Exercise description: Write out each line of the material below once more, exactly as it appears.
(Data to use)
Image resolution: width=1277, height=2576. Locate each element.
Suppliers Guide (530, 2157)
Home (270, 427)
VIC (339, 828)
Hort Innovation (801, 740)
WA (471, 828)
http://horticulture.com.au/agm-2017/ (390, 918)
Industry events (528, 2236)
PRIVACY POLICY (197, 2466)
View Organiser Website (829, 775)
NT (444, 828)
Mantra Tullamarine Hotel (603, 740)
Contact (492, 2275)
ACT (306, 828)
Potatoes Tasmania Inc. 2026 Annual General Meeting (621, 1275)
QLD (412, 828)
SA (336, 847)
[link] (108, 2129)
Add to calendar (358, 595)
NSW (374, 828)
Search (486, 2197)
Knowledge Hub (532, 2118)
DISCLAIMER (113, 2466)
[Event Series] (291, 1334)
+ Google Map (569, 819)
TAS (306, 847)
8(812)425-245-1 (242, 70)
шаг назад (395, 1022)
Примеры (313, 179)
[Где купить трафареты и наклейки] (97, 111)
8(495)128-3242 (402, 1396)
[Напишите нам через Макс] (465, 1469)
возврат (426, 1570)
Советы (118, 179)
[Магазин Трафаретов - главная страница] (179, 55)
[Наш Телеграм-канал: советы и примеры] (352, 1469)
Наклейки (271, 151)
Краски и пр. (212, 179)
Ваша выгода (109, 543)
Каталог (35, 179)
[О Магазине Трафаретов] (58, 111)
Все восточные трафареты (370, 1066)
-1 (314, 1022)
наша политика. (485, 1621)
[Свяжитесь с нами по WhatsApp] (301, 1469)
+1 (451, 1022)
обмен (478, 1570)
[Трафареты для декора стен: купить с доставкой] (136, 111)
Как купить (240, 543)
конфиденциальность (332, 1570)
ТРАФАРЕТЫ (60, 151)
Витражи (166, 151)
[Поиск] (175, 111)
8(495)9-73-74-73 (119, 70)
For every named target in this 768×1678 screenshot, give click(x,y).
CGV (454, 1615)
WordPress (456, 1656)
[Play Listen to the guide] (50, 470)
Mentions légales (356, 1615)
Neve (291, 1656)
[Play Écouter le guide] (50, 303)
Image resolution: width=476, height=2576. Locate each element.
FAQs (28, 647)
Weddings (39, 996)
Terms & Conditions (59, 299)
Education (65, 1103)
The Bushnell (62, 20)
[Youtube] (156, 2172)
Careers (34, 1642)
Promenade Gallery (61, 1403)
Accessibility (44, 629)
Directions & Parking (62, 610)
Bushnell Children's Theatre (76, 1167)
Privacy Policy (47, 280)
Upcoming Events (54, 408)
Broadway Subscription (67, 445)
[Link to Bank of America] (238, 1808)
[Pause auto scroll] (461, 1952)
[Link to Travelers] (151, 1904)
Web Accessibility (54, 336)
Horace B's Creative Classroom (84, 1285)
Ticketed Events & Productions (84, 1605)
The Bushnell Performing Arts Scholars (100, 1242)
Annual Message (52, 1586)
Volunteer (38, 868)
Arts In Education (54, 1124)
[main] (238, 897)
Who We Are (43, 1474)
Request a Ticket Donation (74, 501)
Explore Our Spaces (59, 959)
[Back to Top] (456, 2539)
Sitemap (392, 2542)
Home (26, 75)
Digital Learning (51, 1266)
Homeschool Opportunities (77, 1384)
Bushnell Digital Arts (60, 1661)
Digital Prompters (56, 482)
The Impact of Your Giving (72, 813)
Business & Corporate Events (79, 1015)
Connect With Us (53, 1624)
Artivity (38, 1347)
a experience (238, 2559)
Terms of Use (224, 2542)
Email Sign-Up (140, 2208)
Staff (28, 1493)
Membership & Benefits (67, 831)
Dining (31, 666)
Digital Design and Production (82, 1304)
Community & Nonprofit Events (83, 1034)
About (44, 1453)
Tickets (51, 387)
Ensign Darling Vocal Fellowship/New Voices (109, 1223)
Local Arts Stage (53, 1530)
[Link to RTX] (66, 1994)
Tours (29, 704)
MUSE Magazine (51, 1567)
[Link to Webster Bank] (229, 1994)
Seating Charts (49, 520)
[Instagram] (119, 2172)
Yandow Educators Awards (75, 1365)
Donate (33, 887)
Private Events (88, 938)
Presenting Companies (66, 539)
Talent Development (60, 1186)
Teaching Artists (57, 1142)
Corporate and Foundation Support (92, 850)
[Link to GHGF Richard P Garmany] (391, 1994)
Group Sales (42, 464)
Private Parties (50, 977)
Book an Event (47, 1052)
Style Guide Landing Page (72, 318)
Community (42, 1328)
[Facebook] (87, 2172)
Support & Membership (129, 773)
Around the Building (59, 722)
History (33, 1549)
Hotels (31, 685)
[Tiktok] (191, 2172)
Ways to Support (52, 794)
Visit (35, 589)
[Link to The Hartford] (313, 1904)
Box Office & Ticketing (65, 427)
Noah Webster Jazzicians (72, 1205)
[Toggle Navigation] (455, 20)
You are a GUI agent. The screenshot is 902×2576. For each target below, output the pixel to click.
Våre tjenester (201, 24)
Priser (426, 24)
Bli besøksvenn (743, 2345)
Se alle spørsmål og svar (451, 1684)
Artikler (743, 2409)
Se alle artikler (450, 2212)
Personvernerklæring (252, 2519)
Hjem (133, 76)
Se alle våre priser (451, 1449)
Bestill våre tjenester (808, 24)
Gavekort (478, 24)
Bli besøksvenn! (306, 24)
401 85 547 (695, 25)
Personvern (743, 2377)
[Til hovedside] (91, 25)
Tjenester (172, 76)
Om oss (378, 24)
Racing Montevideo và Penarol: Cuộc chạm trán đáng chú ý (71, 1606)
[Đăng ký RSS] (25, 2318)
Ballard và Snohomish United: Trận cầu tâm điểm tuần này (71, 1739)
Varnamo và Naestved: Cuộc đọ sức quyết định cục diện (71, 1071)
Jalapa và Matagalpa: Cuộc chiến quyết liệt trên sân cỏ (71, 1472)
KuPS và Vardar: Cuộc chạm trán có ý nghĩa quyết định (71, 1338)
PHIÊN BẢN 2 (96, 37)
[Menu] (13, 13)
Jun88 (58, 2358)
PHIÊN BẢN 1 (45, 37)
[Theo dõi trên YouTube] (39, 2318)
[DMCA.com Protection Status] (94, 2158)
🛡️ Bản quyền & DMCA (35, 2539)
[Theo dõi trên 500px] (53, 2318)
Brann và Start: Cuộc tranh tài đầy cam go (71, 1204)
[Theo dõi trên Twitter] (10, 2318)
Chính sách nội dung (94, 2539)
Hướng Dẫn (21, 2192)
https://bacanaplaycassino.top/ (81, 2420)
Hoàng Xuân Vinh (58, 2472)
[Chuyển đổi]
(End Data to use)
Exercise answer:
Image resolution: width=1277, height=2576. Locate each element.
Suppliers Guide (530, 2157)
Home (270, 427)
VIC (339, 828)
Hort Innovation (801, 740)
WA (471, 828)
http://horticulture.com.au/agm-2017/ (390, 918)
Industry events (528, 2236)
PRIVACY POLICY (197, 2466)
View Organiser Website (829, 775)
NT (444, 828)
Mantra Tullamarine Hotel (603, 740)
Contact (492, 2275)
ACT (306, 828)
Potatoes Tasmania Inc. 2026 Annual General Meeting (621, 1275)
QLD (412, 828)
SA (336, 847)
[link] (108, 2129)
Add to calendar (358, 595)
NSW (374, 828)
Search (486, 2197)
Knowledge Hub (532, 2118)
DISCLAIMER (113, 2466)
[Event Series] (291, 1334)
+ Google Map (569, 819)
TAS (306, 847)
8(812)425-245-1 (242, 70)
шаг назад (395, 1022)
Примеры (313, 179)
[Где купить трафареты и наклейки] (97, 111)
8(495)128-3242 (402, 1396)
[Напишите нам через Макс] (465, 1469)
возврат (426, 1570)
Советы (118, 179)
[Магазин Трафаретов - главная страница] (179, 55)
[Наш Телеграм-канал: советы и примеры] (352, 1469)
Наклейки (271, 151)
Краски и пр. (212, 179)
Ваша выгода (109, 543)
Каталог (35, 179)
[О Магазине Трафаретов] (58, 111)
Все восточные трафареты (370, 1066)
-1 (314, 1022)
наша политика. (485, 1621)
[Свяжитесь с нами по WhatsApp] (301, 1469)
+1 (451, 1022)
обмен (478, 1570)
[Трафареты для декора стен: купить с доставкой] (136, 111)
Как купить (240, 543)
конфиденциальность (332, 1570)
ТРАФАРЕТЫ (60, 151)
Витражи (166, 151)
[Поиск] (175, 111)
8(495)9-73-74-73 (119, 70)
For every named target in this 768×1678 screenshot, give click(x,y).
CGV (454, 1615)
WordPress (456, 1656)
[Play Listen to the guide] (50, 470)
Mentions légales (356, 1615)
Neve (291, 1656)
[Play Écouter le guide] (50, 303)
Image resolution: width=476, height=2576. Locate each element.
FAQs (28, 647)
Weddings (39, 996)
Terms & Conditions (59, 299)
Education (65, 1103)
The Bushnell (62, 20)
[Youtube] (156, 2172)
Careers (34, 1642)
Promenade Gallery (61, 1403)
Accessibility (44, 629)
Directions & Parking (62, 610)
Bushnell Children's Theatre (76, 1167)
Privacy Policy (47, 280)
Upcoming Events (54, 408)
Broadway Subscription (67, 445)
[Link to Bank of America] (238, 1808)
[Pause auto scroll] (461, 1952)
[Link to Travelers] (151, 1904)
Web Accessibility (54, 336)
Horace B's Creative Classroom (84, 1285)
Ticketed Events & Productions (84, 1605)
The Bushnell Performing Arts Scholars (100, 1242)
Annual Message (52, 1586)
Volunteer (38, 868)
Arts In Education (54, 1124)
[main] (238, 897)
Who We Are (43, 1474)
Request a Ticket Donation (74, 501)
Explore Our Spaces (59, 959)
[Back to Top] (456, 2539)
Sitemap (392, 2542)
Home (26, 75)
Digital Learning (51, 1266)
Homeschool Opportunities (77, 1384)
Bushnell Digital Arts (60, 1661)
Digital Prompters (56, 482)
The Impact of Your Giving (72, 813)
Business & Corporate Events (79, 1015)
Connect With Us (53, 1624)
Artivity (38, 1347)
a experience (238, 2559)
Terms of Use (224, 2542)
Email Sign-Up (140, 2208)
Staff (28, 1493)
Membership & Benefits (67, 831)
Dining (31, 666)
Digital Design and Production (82, 1304)
Community & Nonprofit Events (83, 1034)
About (44, 1453)
Tickets (51, 387)
Ensign Darling Vocal Fellowship/New Voices (109, 1223)
Local Arts Stage (53, 1530)
[Link to RTX] (66, 1994)
Tours (29, 704)
MUSE Magazine (51, 1567)
[Link to Webster Bank] (229, 1994)
Seating Charts (49, 520)
[Instagram] (119, 2172)
Yandow Educators Awards (75, 1365)
Donate (33, 887)
Private Events (88, 938)
Presenting Companies (66, 539)
Talent Development (60, 1186)
Teaching Artists (57, 1142)
Corporate and Foundation Support (92, 850)
[Link to GHGF Richard P Garmany] (391, 1994)
Group Sales (42, 464)
Private Parties (50, 977)
Book an Event (47, 1052)
Style Guide Landing Page (72, 318)
Community (42, 1328)
[Facebook] (87, 2172)
Support & Membership (129, 773)
Around the Building (59, 722)
History (33, 1549)
Hotels (31, 685)
[Tiktok] (191, 2172)
Ways to Support (52, 794)
Visit (35, 589)
[Link to The Hartford] (313, 1904)
Box Office & Ticketing (65, 427)
Noah Webster Jazzicians (72, 1205)
[Toggle Navigation] (455, 20)
You are a GUI agent. The screenshot is 902×2576. For each target below, output the pixel to click.
Våre tjenester (201, 24)
Priser (426, 24)
Bli besøksvenn (743, 2345)
Se alle spørsmål og svar (451, 1684)
Artikler (743, 2409)
Se alle artikler (450, 2212)
Personvernerklæring (252, 2519)
Hjem (133, 76)
Se alle våre priser (451, 1449)
Bestill våre tjenester (808, 24)
Gavekort (478, 24)
Bli besøksvenn! (306, 24)
401 85 547 (695, 25)
Personvern (743, 2377)
[Til hovedside] (91, 25)
Tjenester (172, 76)
Om oss (378, 24)
Racing Montevideo và Penarol: Cuộc chạm trán đáng chú ý (71, 1606)
[Đăng ký RSS] (25, 2318)
Ballard và Snohomish United: Trận cầu tâm điểm tuần này (71, 1739)
Varnamo và Naestved: Cuộc đọ sức quyết định cục diện (71, 1071)
Jalapa và Matagalpa: Cuộc chiến quyết liệt trên sân cỏ (71, 1472)
KuPS và Vardar: Cuộc chạm trán có ý nghĩa quyết định (71, 1338)
PHIÊN BẢN 2 (96, 37)
[Menu] (13, 13)
Jun88 (58, 2358)
PHIÊN BẢN 1 (45, 37)
[Theo dõi trên YouTube] (39, 2318)
[DMCA.com Protection Status] (94, 2158)
🛡️ Bản quyền & DMCA (35, 2539)
[Theo dõi trên 500px] (53, 2318)
Brann và Start: Cuộc tranh tài đầy cam go (71, 1204)
[Theo dõi trên Twitter] (10, 2318)
Chính sách nội dung (94, 2539)
Hướng Dẫn (21, 2192)
https://bacanaplaycassino.top/ (81, 2420)
Hoàng Xuân Vinh (58, 2472)
[Chuyển đổi]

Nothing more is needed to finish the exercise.